Task list:
#1 Can you copy the proof about coherent maps word for word, from "By Lemmas 12" to "coherent as well."?
#2 Can you carry on the proof about coherent maps splitting A, starting right after its last sentence?

If P and K are at most countable sets and $X^{*}\cap (\bigcup A)$ is infinite, then some coherent map $f:X\to {\mathbb{Z}}_2$ splits A.

Proof. 

By Lemmas 12 and 13, the family

$$\mathcal{D}=\{C_p:p\in P\}\cup \{E_k:k\in K\}\cup \{D_{B,i}:B\in {\left[A\right]}^{<\omega },i\in {\mathbb{Z}}_2\}$$

consists of dense subsets of $(\mathbb{Q},\le )$. Since P, K, and A are at most countable, so is $\mathcal{D}$. By Lemma 14, there exists a set $\mathbb{F}=\{q_n:n\in \mathbb{N}\}\subseteq \mathbb{Q}$ such that $q_0\ge q_1\ge \cdots \ge q_n\ge q_{n+1}\ge \cdots$ and $\mathbb{F}\cap D\ne \varnothing$ for every $D\in \mathcal{D}$.

We claim that $f=\bigcup \{f^{q_n}:n\in \mathbb{N}\}$ is a coherent map from X to ${\mathbb{Z}}_2$ splitting A. Since $\mathbb{F}$ intersects each $C_p$ and every $E_k$, the domain of f coincides with $X=P\times K\times (\omega +1)$. Since each $f^{q_n}$ is coherent and f extends all $f^{q_n}$, it easily follows that f is coherent as well.

Study material:
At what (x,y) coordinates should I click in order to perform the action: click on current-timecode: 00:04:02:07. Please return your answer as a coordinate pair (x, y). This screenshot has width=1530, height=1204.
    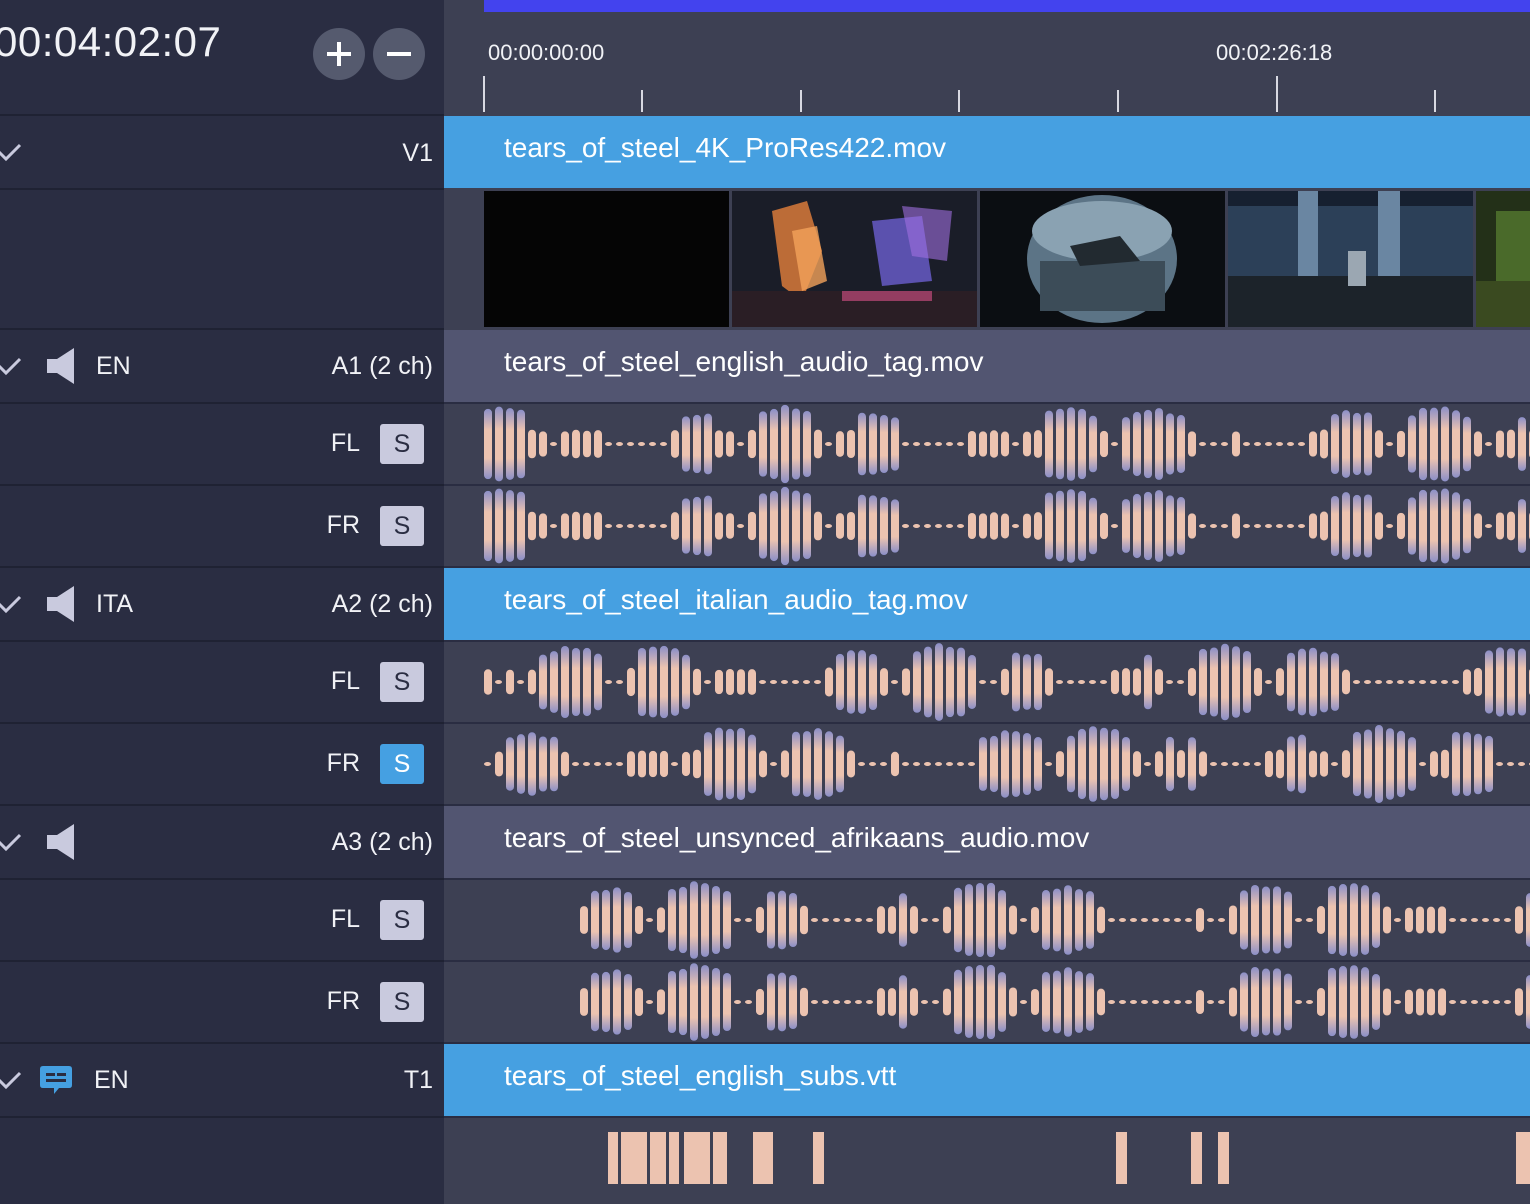
    Looking at the image, I should click on (111, 42).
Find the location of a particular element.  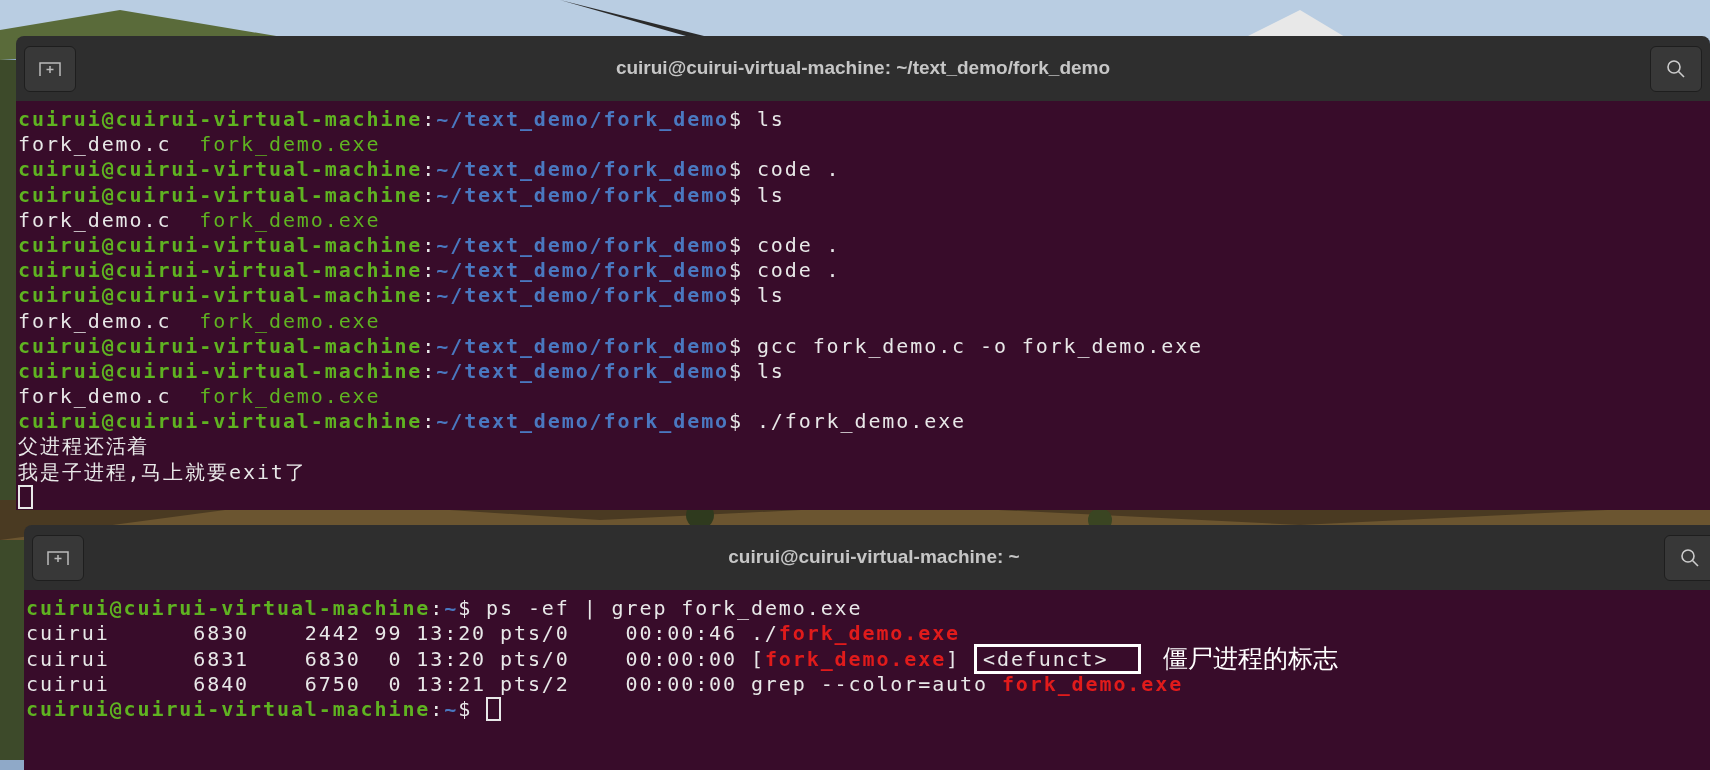

terminal-line: cuirui@cuirui-virtual-machine:~$ is located at coordinates (250, 709).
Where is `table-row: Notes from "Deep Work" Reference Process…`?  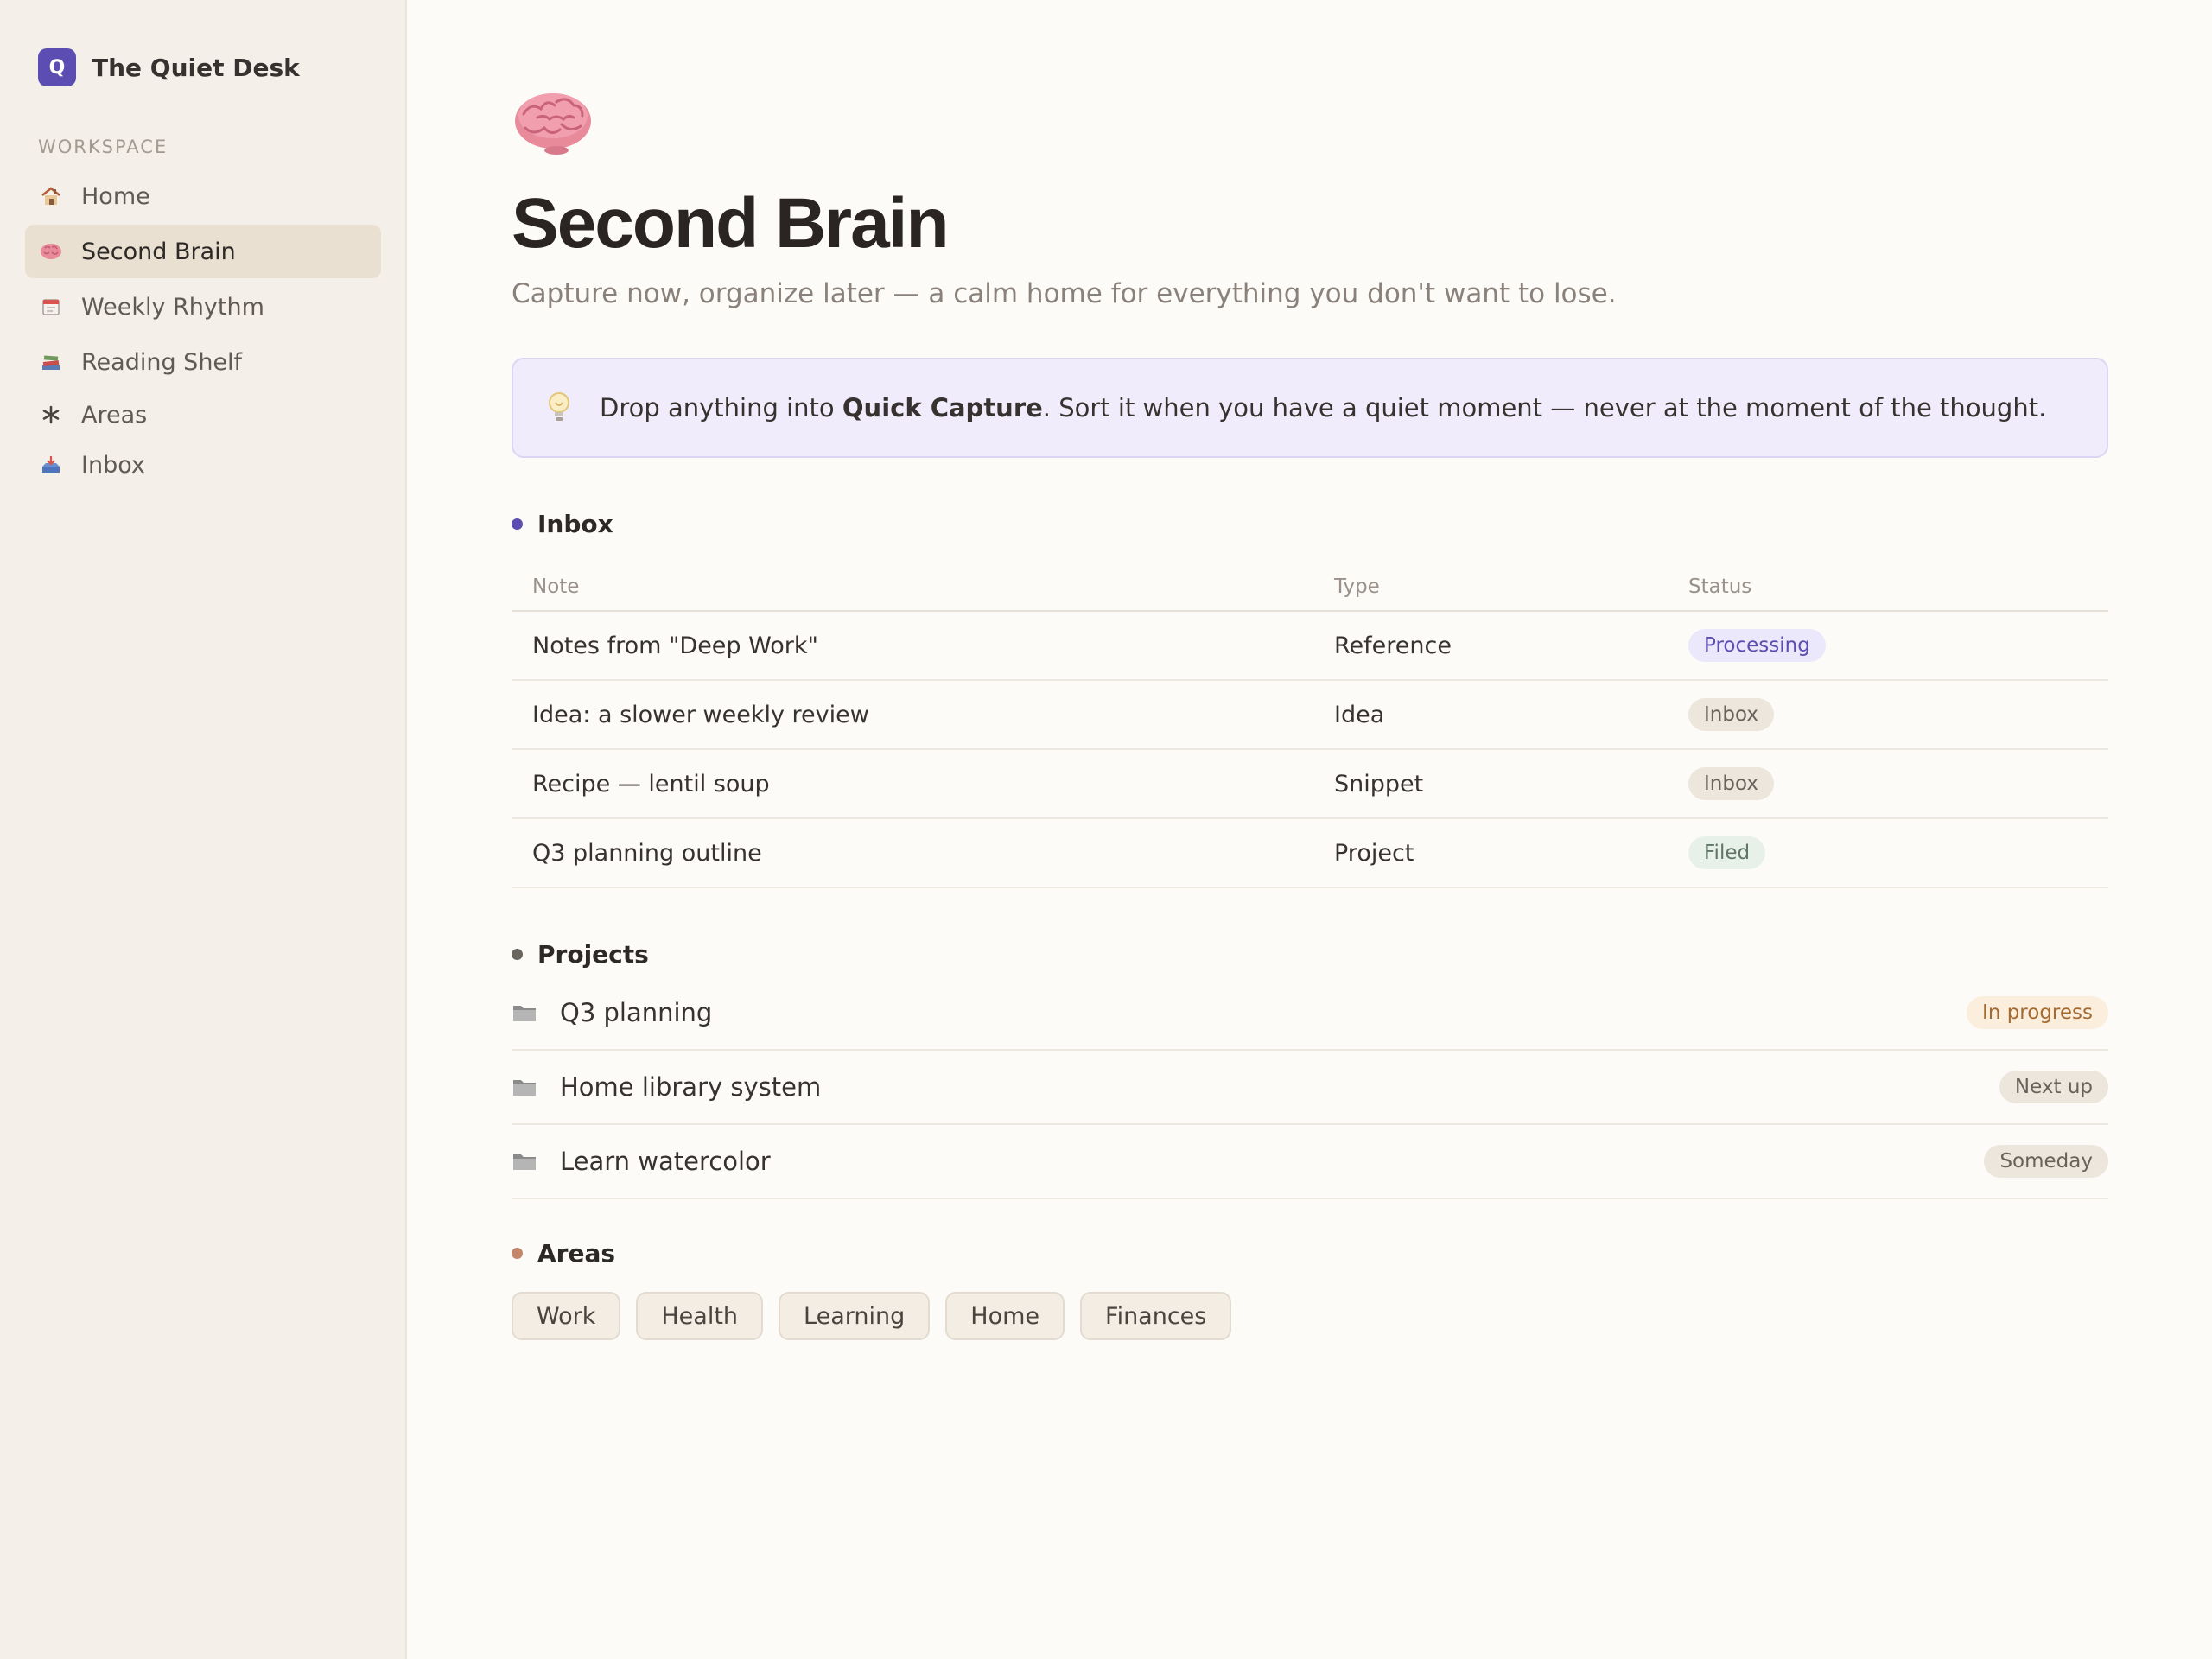 table-row: Notes from "Deep Work" Reference Process… is located at coordinates (1310, 646).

Your written answers:
#1
By Lemmas 12 and 13, the family

$$\mathcal{D}=\{C_p:p\in P\}\cup \{E_k:k\in K\}\cup \{D_{B,i}:B\in {\left[A\right]}^{<\omega },i\in {\mathbb{Z}}_2\}$$

consists of dense subsets of $(\mathbb{Q},\le )$. Since P, K, and A are at most countable, so is $\mathcal{D}$. By Lemma 14, there exists a set $\mathbb{F}=\{q_n:n\in \mathbb{N}\}\subseteq \mathbb{Q}$ such that $q_0\ge q_1\ge \cdots \ge q_n\ge q_{n+1}\ge \cdots$ and $\mathbb{F}\cap D\ne \varnothing$ for every $D\in \mathcal{D}$.

We claim that $f=\bigcup \{f^{q_n}:n\in \mathbb{N}\}$ is a coherent map from X to ${\mathbb{Z}}_2$ splitting A. Since $\mathbb{F}$ intersects each $C_p$ and every $E_k$, the domain of f coincides with $X=P\times K\times (\omega +1)$. Since each $f^{q_n}$ is coherent and f extends all $f^{q_n}$, it easily follows that f is coherent as well.

#2
Suppose that f does not split A. Then the set $B=\{a\in A:\tilde{f}\left(a\right)=i\}$ must be finite for some $i\in {\mathbb{Z}}_2$, so $B\in {\left[A\right]}^{<\omega }$ and thus $D_{B,i}\in \mathcal{D}$. Therefore, $q_n\in D_{B,i}$ for some $n\in \mathbb{N}$. Applying Equation (11), we can find $a\in A\backslash B$ such that $a\subseteq P^{q_n}\times K^{q_n}\times (\omega +1)$ and $\widetilde{f^{q_n}}\left(a\right)=i$. Since $f^{q_n}\subseteq f$, this implies $\tilde{f}\left(a\right)=\widetilde{f^{q_n}}\left(a\right)=i$. Therefore, $a\in B$ by the definition of the set B, in contradiction with $a\in A\backslash B$. □

Proof of Theorem 2.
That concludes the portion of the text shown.